» Requirement
Starting at the line that contains "Given: Click the Remove All button", please transcribe every line through the end of the entries, exactly and with no pictures.

» Dataset excerpts
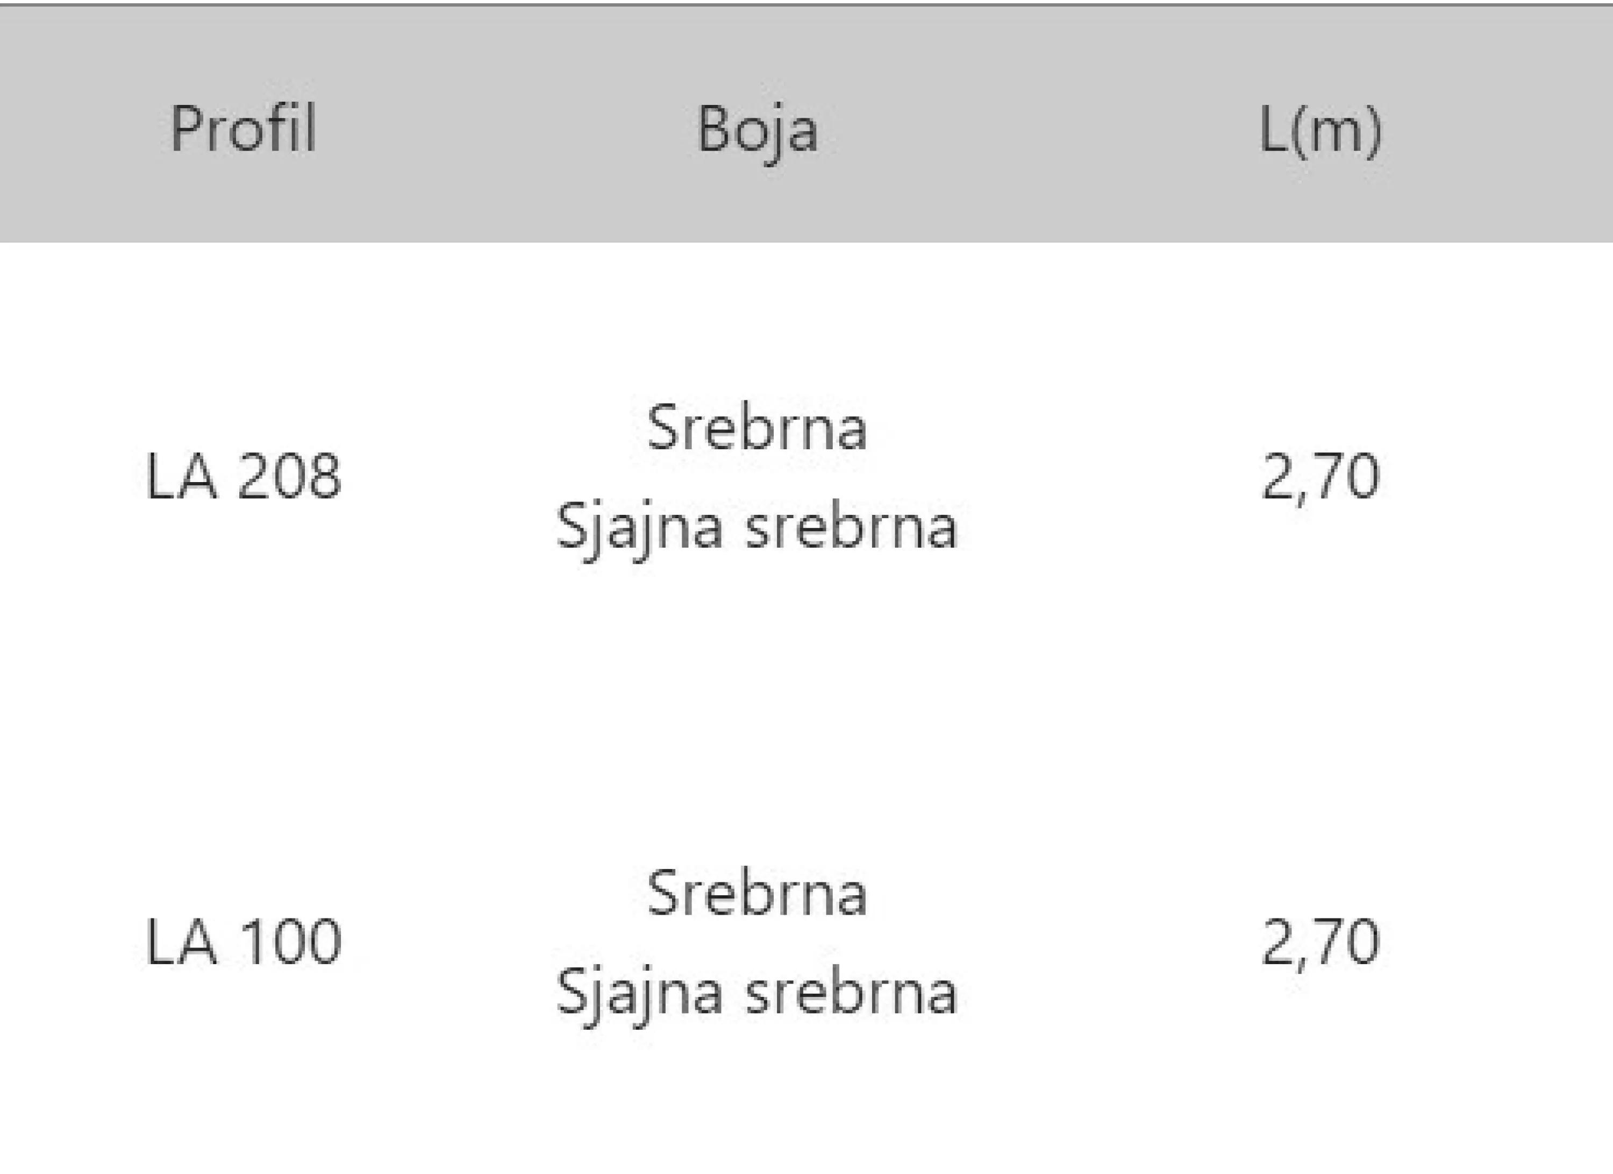The width and height of the screenshot is (1613, 1174).
Task: Click Sjajna srebrna in LA 100 row
Action: pos(757,993)
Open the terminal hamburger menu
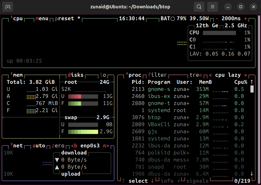Image resolution: width=261 pixels, height=185 pixels. point(212,6)
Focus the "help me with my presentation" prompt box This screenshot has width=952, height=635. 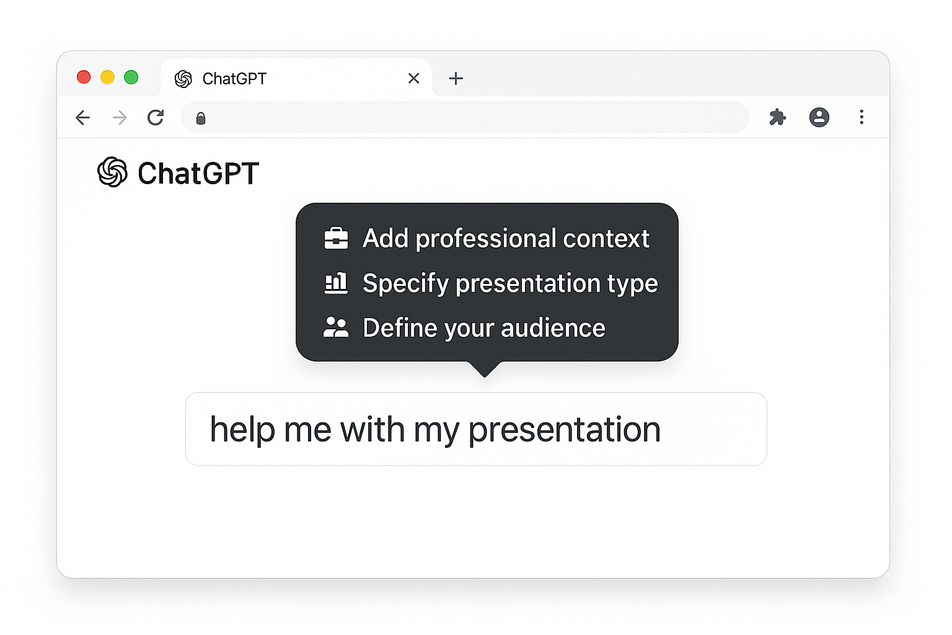(x=475, y=429)
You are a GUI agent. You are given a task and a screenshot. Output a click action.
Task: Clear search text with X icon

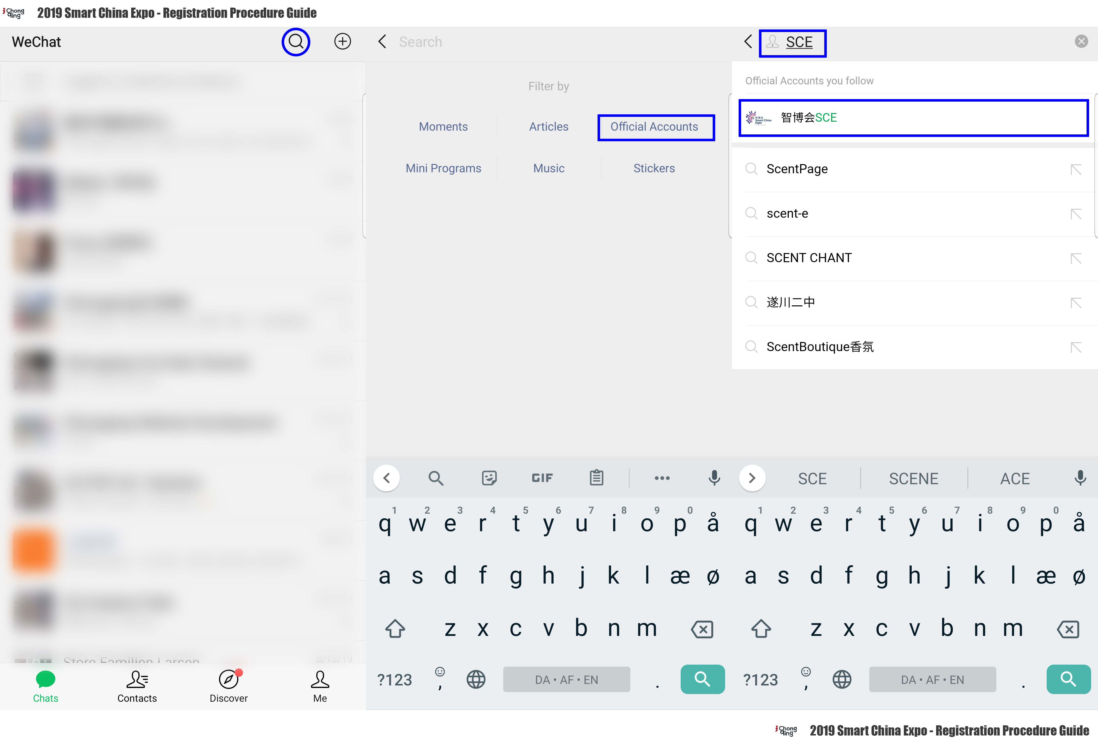click(1081, 42)
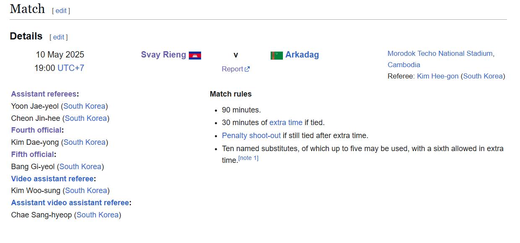Open referee Kim Hee-gon's page
520x243 pixels.
pyautogui.click(x=438, y=76)
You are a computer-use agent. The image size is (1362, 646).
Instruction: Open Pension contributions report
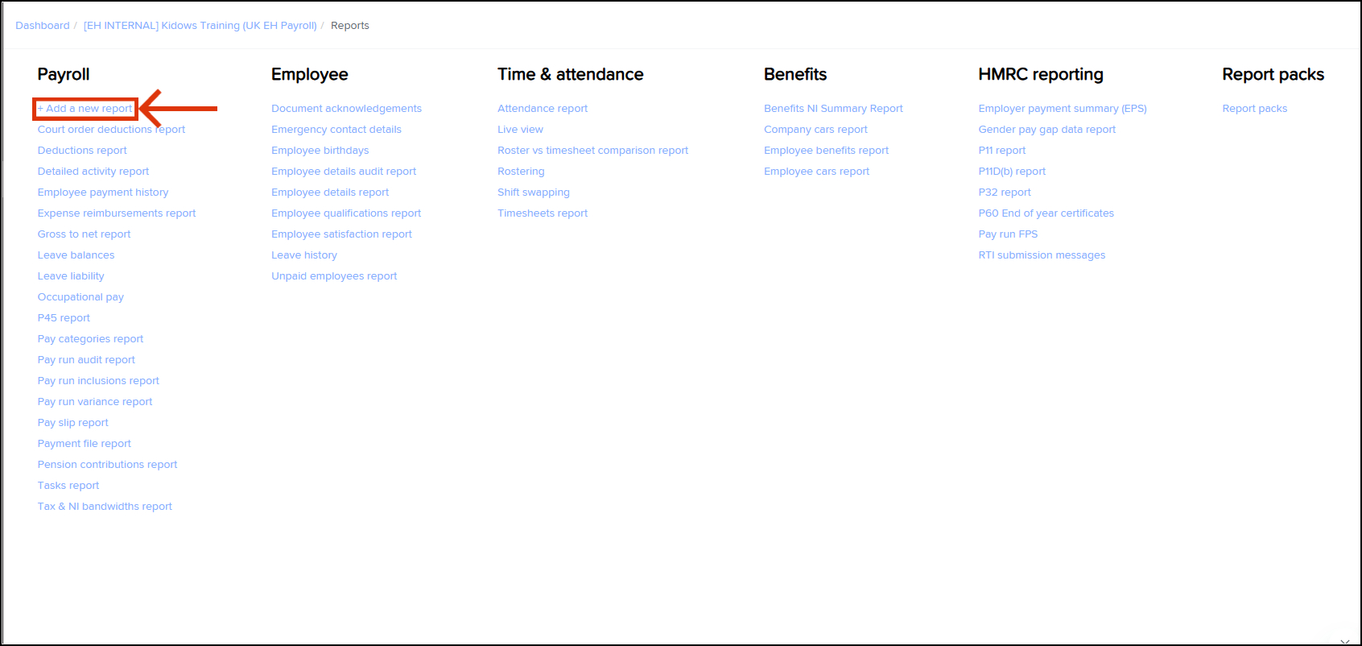pyautogui.click(x=107, y=465)
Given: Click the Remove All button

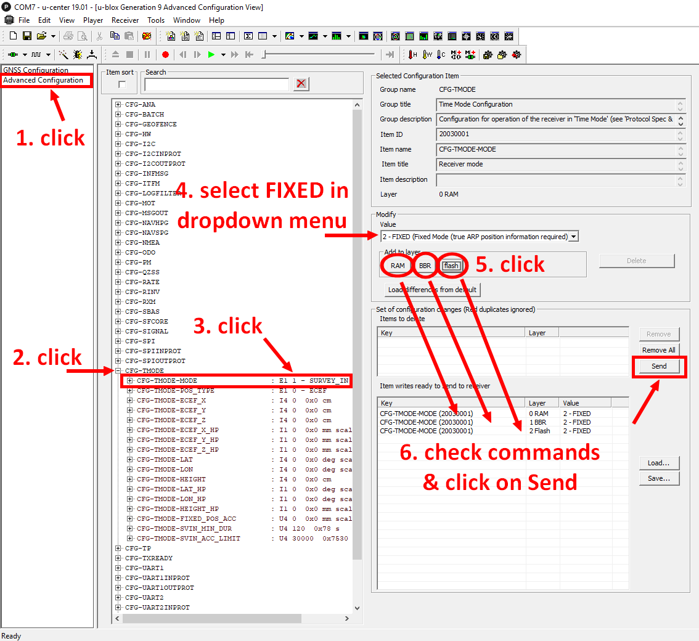Looking at the screenshot, I should tap(659, 350).
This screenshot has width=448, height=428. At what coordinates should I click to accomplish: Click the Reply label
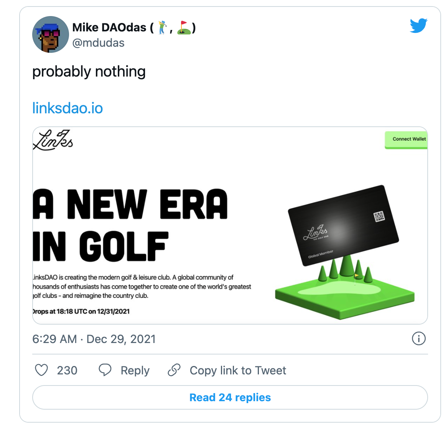(x=135, y=371)
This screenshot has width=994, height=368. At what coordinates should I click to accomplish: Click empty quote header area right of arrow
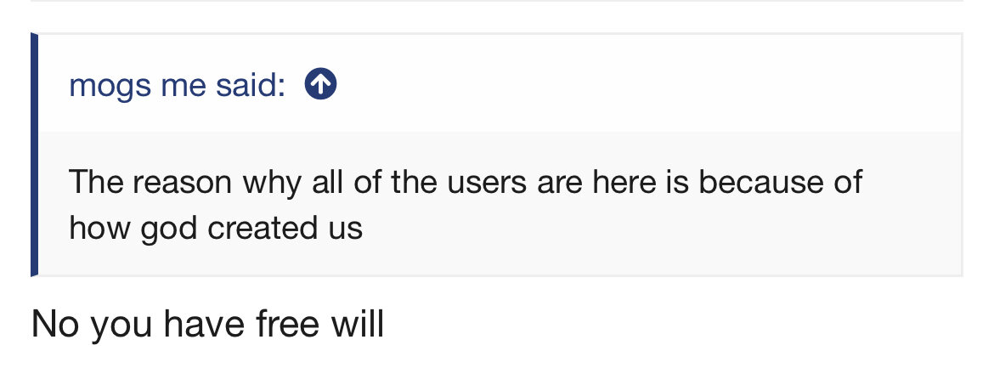click(647, 84)
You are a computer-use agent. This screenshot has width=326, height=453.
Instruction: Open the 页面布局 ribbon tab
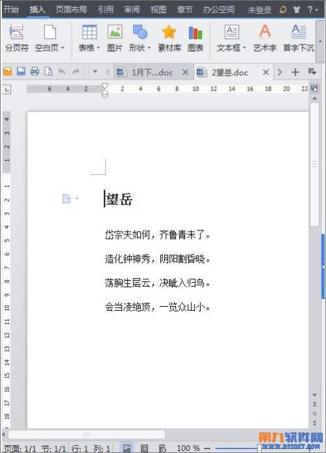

» Output of the task
Given: Click the Remove All button

Looking at the screenshot, I should tap(659, 350).
This screenshot has width=448, height=428. At what coordinates should I click to accomplish: Click the Reply label
(x=135, y=371)
This screenshot has width=994, height=368. At what coordinates should I click to accomplish: Click empty quote header area right of arrow
click(647, 84)
You are a computer-use agent. This screenshot has width=326, height=453.
Instruction: Open the 页面布局 ribbon tab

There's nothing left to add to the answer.